[[ Reading passage, beginning ]]
Characterisation of biochar-soil dynamics

Several physical properties have been identified to measure the quality of biochar: pH, volatile compound content, water holding capacity, ash content, bulk density, pore volume, and specific surface area. The IBI (2015) has formalised these and other properties into a proposed reporting standard.

The characteristics of feedstock and production parameters determine the physico-chemical properties and nutrient content of biochar. Based on surface area, pH, and cation exchange capacity (CEC), Lehmann (2007) proposed a temperature between 450-550oC to optimise the characteristics of biochar for use as soil amendment (Figure 1).

Figure 1. Temperature effects on carbon recovery, cation exchange capacity (CEC; measured at pH 7), pH, and surface area for dried wood from Robinia pseudacacia L. (Lehmann, 2007).

Figure 1. Temperature effects on carbon recovery, cation exchange capacity (CEC; measured at pH 7), pH, and surface area for dried wood from Robinia pseudacacia L. (Lehmann, 2007).
[[ Reading passage, end ]]
* Task set *
• 1. In the passage on biochar-soil dynamics, what temperature range did Lehmann (2007) propose for optimizing biochar as a soil amendment?
• 2. Write the next part of the passage on biochar-soil dynamics, picking up after its final line.
[[ Provided data, beginning ]]
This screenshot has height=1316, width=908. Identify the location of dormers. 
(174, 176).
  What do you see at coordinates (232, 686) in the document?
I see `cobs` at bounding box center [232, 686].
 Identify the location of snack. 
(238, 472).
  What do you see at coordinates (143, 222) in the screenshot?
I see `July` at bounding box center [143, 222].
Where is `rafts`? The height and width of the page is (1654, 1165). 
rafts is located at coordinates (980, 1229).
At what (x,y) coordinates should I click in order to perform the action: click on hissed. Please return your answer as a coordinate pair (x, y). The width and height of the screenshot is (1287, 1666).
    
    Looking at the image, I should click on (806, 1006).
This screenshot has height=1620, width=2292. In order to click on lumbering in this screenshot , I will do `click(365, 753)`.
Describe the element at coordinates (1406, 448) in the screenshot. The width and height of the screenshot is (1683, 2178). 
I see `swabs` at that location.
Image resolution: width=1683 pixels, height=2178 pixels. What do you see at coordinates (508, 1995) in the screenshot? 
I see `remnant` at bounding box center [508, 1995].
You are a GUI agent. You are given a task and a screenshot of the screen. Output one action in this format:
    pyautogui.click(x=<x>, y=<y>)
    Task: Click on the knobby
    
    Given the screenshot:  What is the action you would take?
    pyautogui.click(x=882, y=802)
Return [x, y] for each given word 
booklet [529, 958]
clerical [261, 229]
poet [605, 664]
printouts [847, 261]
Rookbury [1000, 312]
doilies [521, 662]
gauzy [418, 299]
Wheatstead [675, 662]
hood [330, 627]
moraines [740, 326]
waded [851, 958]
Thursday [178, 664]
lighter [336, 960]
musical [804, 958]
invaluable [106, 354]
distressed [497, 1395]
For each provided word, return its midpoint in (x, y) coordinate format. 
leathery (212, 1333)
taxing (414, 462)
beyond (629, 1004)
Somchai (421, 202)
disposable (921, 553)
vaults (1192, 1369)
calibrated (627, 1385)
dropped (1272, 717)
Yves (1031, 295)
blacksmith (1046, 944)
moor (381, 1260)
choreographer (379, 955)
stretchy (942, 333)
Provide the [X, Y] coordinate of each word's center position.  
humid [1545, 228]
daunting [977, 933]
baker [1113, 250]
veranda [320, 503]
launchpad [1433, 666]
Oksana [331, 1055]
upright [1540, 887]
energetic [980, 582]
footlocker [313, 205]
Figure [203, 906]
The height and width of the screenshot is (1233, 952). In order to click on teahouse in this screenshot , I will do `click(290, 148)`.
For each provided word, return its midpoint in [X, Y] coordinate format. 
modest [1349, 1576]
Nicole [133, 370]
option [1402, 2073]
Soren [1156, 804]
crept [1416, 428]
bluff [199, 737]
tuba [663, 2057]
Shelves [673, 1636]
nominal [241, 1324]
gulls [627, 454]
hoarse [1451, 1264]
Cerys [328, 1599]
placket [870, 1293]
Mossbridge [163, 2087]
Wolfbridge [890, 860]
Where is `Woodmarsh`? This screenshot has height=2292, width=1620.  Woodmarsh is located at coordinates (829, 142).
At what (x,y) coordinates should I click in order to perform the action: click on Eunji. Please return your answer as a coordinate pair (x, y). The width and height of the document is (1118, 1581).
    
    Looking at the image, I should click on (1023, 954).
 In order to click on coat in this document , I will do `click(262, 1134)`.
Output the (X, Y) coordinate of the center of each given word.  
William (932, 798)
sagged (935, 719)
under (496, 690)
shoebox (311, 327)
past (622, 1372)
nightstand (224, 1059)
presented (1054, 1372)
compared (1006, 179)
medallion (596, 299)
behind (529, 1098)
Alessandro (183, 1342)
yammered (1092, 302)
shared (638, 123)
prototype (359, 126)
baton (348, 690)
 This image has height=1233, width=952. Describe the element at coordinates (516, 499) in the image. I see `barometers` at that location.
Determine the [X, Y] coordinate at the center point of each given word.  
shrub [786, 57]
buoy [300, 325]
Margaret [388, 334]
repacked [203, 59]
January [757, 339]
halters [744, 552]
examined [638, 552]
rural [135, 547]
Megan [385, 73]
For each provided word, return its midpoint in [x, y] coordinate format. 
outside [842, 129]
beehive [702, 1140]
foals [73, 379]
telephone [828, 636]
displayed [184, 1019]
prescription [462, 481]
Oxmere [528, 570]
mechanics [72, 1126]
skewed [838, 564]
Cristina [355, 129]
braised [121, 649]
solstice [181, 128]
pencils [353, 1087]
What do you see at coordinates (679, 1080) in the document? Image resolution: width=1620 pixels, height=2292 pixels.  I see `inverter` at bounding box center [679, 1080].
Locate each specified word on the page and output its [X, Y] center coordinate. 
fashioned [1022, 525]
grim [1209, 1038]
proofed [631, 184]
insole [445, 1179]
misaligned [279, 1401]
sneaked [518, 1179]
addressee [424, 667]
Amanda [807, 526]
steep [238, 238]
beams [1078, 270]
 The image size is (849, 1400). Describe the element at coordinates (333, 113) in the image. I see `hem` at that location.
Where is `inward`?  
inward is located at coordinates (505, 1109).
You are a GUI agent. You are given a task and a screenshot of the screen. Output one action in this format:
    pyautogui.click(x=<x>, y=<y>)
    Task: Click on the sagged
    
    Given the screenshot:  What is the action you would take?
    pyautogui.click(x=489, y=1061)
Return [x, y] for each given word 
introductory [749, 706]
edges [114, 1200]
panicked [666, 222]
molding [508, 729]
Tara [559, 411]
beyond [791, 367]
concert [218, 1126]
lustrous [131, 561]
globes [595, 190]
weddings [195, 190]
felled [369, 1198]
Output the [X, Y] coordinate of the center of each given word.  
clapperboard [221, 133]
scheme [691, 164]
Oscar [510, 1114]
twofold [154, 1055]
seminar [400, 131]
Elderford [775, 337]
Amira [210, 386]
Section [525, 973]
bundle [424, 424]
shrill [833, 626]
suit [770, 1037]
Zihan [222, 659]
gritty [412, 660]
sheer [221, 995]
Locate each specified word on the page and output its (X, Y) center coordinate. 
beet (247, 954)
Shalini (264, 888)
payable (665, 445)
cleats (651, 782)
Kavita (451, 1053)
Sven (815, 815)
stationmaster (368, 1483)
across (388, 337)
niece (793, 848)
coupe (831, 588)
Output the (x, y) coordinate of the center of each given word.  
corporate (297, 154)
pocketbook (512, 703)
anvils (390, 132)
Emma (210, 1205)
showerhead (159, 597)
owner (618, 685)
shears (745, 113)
[[ Provided data, end ]]
* Numbered answers *
• 1. 450–550°C

• 2.
Balancing parameters depend on what is desired. For example, the higher the process temperature the less biochar produced (less soil amendment and less C sequestered) but the higher its carbon stability (longer C sequestration) and co-products yield (more energy). It is important to note that the structure of biochar offers pore networks for water retention and microorganisms to thrive. Further characterisation of biochar-soil dynamics is required and could include analysis of the following factors:

  • scale, baseline and test conditions, duration, and purpose of the study (eg. soil remediation, crop production, carbon sequestration);
  • type of climate (e.g. temperate, tropical, rainfall);
  • type of soil (e.g. sandy, clay, ferrosol, anthrosol);
  • type of crop (e.g. rice, corn, wheat, soybean, coffee, chillies);
  • feedstock for producing biochar (e.g. rice husk, corn stover, animal manure);
  • type of technology and respective parameters (e.g. temperature, heating rate, residence time);
  • post-production treatment (e.g. combine with water, urine, manure, compost, synthetic fertilisers, microbes, lime, clay, minerals);
  • application into soils (e.g. application method and rate, depth, particle size);
  • follow-up and management (e.g. watering, more fertilisers, extra biochar); and
  • effects (e.g. on water holding capacity, pH, CEC, turnover rate, soil temperature, microbial activity, plant growth, nutrient leaching, toxins immobilisation, GHG emissions, albedo).